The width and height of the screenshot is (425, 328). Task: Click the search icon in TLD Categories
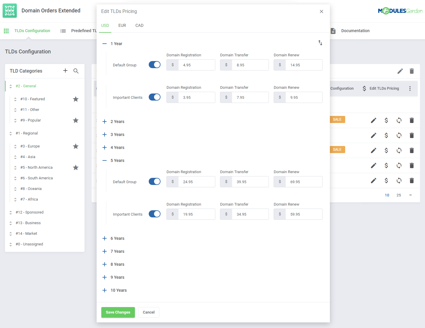[x=76, y=71]
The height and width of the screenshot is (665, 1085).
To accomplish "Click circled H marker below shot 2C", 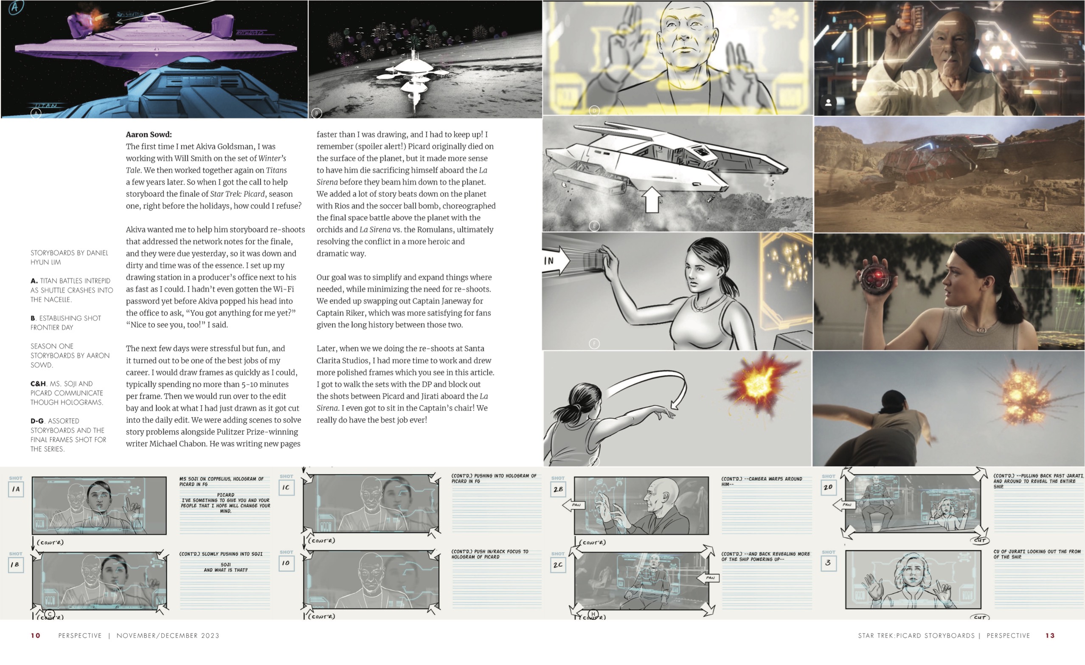I will 593,614.
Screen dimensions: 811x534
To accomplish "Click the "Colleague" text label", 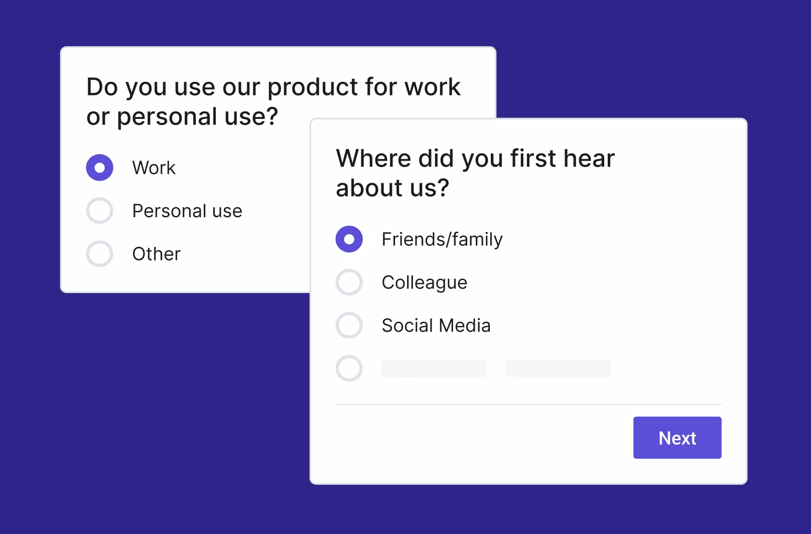I will click(x=424, y=283).
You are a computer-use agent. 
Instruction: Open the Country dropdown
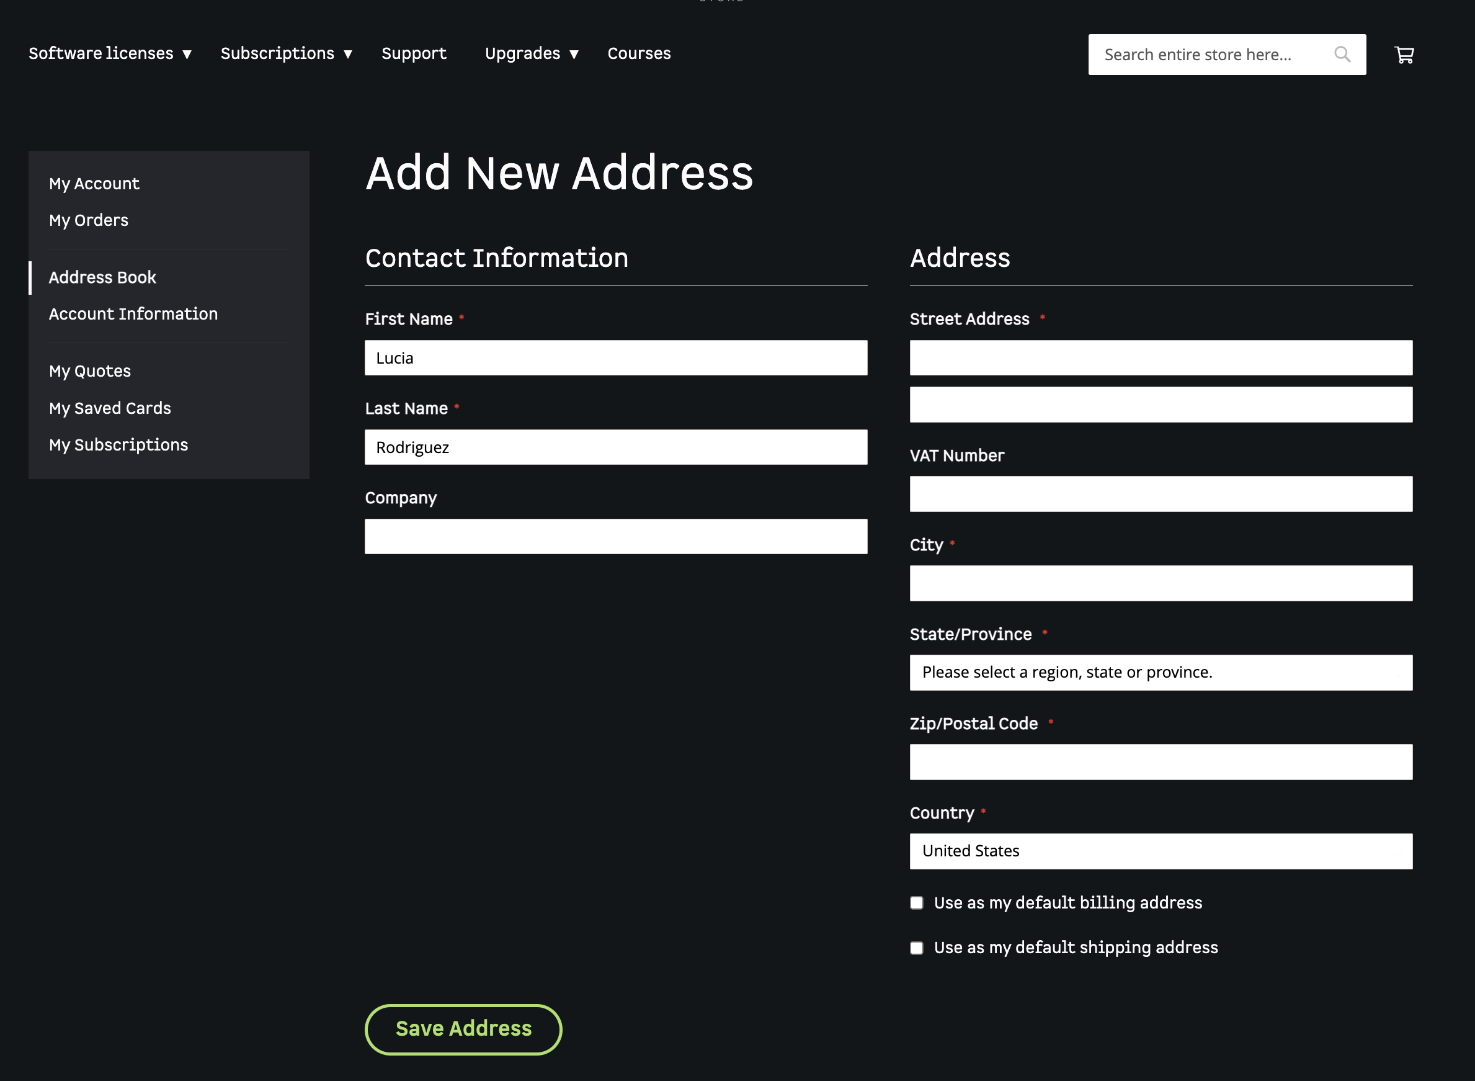(1160, 851)
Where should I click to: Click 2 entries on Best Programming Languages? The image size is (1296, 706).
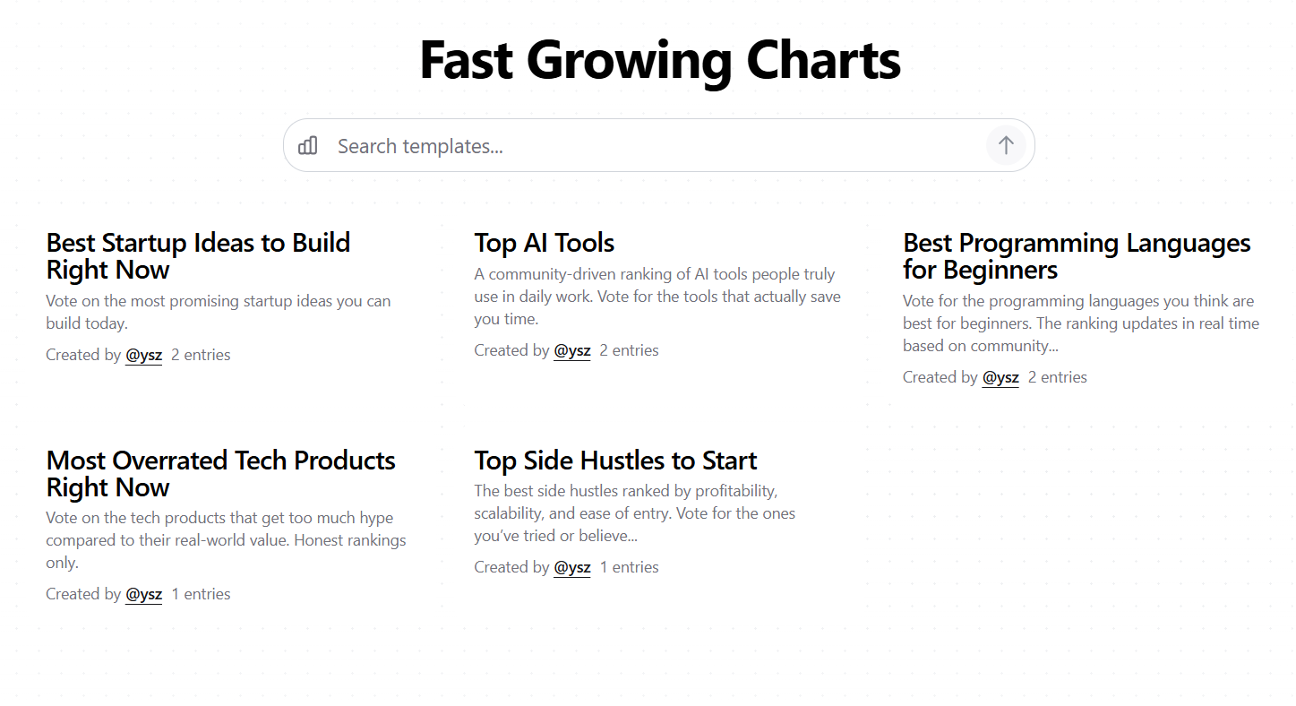[1057, 376]

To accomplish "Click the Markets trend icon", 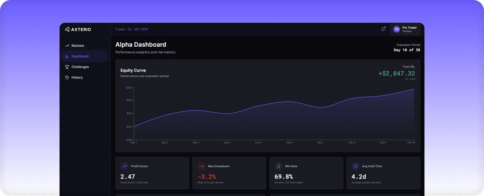I will click(67, 46).
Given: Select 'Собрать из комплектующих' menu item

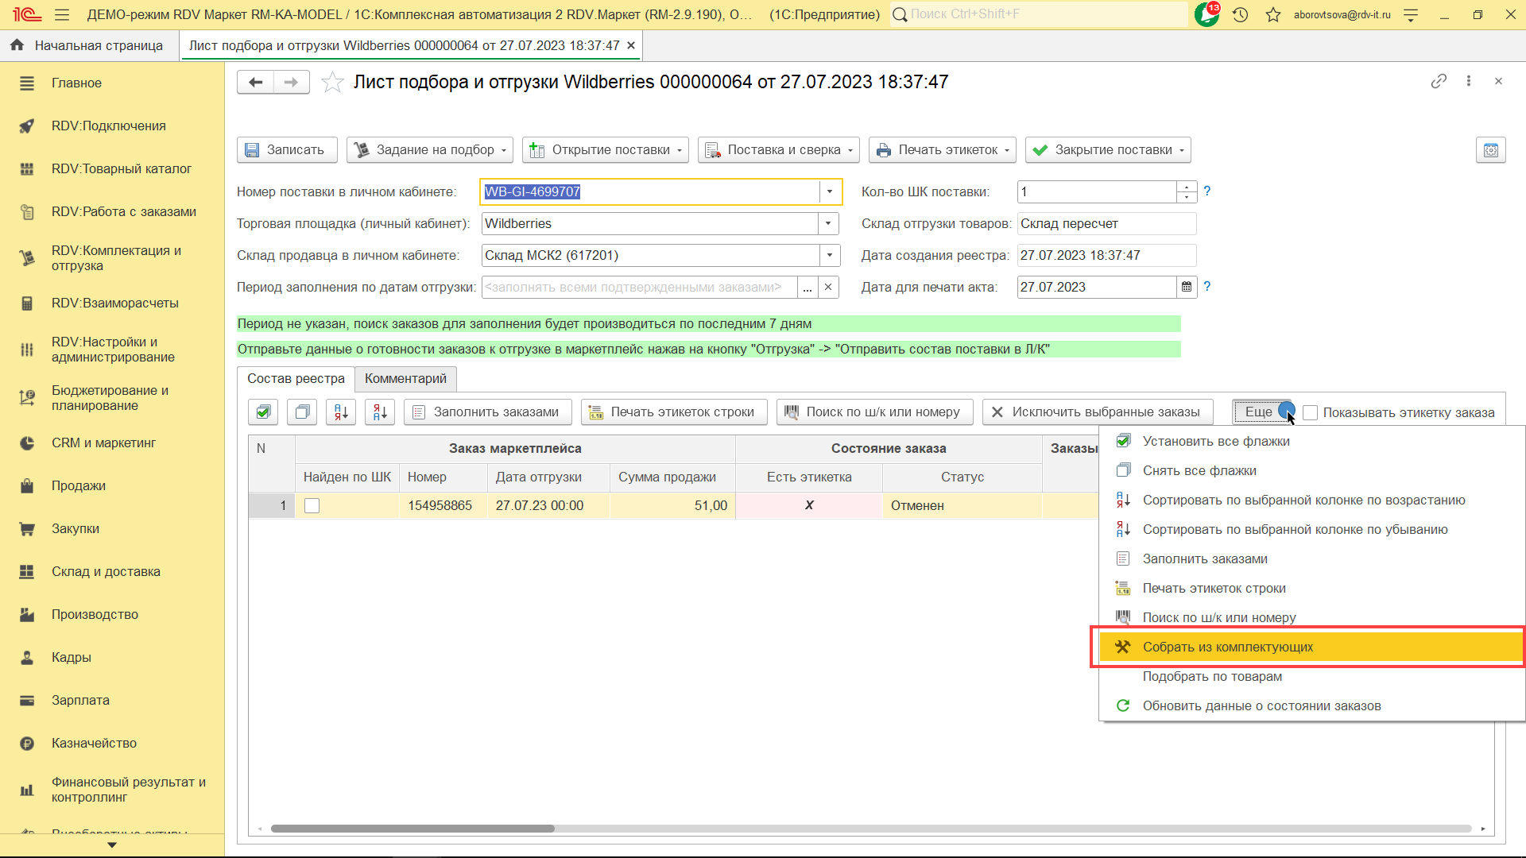Looking at the screenshot, I should (x=1227, y=647).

•••••

*TASK INSTRUCTIONS*. Pull out each line of the records above that contains the word "width", and copy every such line in full.

*FINAL RESULT*.
The width and height of the screenshot is (425, 328). Task: Click the search icon in TLD Categories
The height and width of the screenshot is (665, 1085).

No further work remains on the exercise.